* _EXERCISE DESCRIPTION_: Among the entries below, take the line with "Click Compartilhar below the post header" and the line with "1538x784 pixels.", and output them and every line between them exactly, with nothing else.

* _RECORDS TO USE_:
········
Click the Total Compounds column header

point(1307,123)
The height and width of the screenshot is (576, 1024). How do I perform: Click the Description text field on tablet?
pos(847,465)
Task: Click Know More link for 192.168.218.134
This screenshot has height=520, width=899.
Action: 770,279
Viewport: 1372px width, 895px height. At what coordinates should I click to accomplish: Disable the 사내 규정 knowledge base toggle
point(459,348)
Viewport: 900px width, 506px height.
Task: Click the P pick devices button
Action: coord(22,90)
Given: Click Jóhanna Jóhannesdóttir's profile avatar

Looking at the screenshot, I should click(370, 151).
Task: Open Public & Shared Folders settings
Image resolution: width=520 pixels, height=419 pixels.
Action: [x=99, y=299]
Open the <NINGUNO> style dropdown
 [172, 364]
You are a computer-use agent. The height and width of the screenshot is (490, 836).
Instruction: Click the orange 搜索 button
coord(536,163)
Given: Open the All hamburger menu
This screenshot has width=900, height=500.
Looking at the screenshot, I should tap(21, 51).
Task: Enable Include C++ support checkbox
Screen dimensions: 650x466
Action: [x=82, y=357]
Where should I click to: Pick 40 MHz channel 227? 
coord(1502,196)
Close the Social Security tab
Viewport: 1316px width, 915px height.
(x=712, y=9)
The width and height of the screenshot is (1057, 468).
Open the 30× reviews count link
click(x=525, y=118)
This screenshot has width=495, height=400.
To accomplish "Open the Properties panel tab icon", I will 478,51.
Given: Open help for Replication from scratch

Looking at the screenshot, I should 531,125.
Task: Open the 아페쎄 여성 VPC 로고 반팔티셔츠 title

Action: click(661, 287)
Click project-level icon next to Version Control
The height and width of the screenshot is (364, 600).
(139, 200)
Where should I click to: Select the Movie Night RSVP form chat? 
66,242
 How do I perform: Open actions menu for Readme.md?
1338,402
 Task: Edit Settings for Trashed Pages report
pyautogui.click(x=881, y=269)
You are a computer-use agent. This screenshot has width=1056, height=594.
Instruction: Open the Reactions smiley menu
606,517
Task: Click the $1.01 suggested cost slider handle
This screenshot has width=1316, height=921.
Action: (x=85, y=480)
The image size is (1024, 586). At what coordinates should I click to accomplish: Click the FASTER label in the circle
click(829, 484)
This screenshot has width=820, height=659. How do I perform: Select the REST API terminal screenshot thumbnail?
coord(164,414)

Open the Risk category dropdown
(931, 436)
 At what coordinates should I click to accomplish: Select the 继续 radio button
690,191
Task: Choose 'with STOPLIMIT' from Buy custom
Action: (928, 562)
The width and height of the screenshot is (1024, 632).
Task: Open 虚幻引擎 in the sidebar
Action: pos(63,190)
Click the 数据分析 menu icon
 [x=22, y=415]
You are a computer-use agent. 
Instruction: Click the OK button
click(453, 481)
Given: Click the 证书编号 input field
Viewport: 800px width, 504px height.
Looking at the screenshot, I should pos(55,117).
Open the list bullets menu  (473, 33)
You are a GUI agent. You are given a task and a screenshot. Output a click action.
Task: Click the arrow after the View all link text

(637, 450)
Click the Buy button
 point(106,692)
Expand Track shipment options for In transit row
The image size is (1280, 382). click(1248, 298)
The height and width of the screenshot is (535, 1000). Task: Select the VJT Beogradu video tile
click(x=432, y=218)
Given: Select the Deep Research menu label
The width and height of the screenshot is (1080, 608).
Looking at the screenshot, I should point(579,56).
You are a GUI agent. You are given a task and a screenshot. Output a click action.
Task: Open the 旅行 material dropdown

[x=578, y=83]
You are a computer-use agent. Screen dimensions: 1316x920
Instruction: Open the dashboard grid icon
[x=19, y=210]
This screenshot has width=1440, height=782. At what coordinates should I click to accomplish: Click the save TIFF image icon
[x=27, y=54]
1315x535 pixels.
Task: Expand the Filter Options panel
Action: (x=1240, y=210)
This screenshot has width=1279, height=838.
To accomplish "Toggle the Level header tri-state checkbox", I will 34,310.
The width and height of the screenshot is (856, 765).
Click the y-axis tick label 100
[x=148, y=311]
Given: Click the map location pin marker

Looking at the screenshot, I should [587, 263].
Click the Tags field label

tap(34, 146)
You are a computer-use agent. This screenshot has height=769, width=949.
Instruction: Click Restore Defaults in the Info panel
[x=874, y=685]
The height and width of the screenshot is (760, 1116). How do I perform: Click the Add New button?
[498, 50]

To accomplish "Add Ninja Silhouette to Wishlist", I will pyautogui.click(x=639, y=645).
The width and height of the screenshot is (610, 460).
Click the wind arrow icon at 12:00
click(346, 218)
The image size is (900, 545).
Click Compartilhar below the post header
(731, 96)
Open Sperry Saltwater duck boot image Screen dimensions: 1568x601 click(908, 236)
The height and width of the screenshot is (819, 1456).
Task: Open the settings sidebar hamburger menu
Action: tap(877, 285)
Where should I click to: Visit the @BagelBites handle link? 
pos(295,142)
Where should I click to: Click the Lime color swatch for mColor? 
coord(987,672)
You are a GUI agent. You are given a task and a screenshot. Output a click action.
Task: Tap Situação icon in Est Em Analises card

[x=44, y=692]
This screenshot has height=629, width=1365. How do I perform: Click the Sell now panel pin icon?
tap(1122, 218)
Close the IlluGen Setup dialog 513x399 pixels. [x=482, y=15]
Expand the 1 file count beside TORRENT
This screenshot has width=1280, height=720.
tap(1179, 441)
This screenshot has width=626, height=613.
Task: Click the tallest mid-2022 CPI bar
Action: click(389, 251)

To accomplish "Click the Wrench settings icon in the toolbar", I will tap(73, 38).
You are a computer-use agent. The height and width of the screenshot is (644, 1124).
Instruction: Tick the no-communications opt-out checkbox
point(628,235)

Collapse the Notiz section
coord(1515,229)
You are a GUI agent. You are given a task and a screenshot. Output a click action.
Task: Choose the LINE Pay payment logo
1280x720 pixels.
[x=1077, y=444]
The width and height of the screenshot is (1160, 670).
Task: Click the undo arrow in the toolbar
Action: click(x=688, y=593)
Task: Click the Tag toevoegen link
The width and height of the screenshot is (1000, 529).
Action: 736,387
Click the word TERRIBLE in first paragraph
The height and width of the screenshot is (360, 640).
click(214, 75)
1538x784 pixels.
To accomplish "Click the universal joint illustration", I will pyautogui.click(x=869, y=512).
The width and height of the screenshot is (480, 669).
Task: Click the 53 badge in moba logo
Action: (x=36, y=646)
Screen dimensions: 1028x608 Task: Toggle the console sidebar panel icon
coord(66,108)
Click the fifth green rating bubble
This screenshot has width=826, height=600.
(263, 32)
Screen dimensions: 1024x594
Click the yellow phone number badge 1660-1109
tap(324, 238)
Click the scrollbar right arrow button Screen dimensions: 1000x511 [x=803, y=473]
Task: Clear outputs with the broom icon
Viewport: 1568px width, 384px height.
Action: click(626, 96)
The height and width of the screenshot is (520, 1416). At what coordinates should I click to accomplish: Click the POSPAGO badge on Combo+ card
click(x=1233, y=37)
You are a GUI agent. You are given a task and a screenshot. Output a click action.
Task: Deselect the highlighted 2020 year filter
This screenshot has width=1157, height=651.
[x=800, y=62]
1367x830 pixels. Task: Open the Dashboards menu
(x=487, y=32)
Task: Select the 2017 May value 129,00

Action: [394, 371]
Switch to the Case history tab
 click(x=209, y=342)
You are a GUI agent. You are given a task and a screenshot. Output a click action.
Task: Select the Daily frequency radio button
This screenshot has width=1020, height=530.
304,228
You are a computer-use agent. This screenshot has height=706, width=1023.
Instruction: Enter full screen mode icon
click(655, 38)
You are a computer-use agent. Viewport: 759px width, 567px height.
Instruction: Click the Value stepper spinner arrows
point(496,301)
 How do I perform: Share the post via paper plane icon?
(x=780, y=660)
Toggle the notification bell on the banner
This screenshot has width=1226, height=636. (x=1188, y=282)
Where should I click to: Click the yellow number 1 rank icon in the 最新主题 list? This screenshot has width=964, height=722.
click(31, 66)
········
* _WRITTEN ANSWER_:
Click Compartilhar below the post header
(731, 96)
Open Sperry Saltwater duck boot image Screen dimensions: 1568x601 click(908, 236)
The height and width of the screenshot is (819, 1456).
Task: Open the settings sidebar hamburger menu
Action: tap(877, 285)
Where should I click to: Visit the @BagelBites handle link? 
pos(295,142)
Where should I click to: Click the Lime color swatch for mColor? 
coord(987,672)
You are a GUI agent. You are given a task and a screenshot. Output a click action.
Task: Tap Situação icon in Est Em Analises card

[x=44, y=692]
This screenshot has height=629, width=1365. How do I perform: Click the Sell now panel pin icon?
tap(1122, 218)
Close the IlluGen Setup dialog 513x399 pixels. [x=482, y=15]
Expand the 1 file count beside TORRENT
This screenshot has width=1280, height=720.
tap(1179, 441)
This screenshot has width=626, height=613.
Task: Click the tallest mid-2022 CPI bar
Action: click(389, 251)

To accomplish "Click the Wrench settings icon in the toolbar", I will tap(73, 38).
You are a computer-use agent. The height and width of the screenshot is (644, 1124).
Instruction: Tick the no-communications opt-out checkbox
point(628,235)

Collapse the Notiz section
coord(1515,229)
You are a GUI agent. You are given a task and a screenshot. Output a click action.
Task: Choose the LINE Pay payment logo
1280x720 pixels.
[x=1077, y=444]
The width and height of the screenshot is (1160, 670).
Task: Click the undo arrow in the toolbar
Action: click(x=688, y=593)
Task: Click the Tag toevoegen link
The width and height of the screenshot is (1000, 529).
Action: 736,387
Click the word TERRIBLE in first paragraph
The height and width of the screenshot is (360, 640).
click(214, 75)
1538x784 pixels.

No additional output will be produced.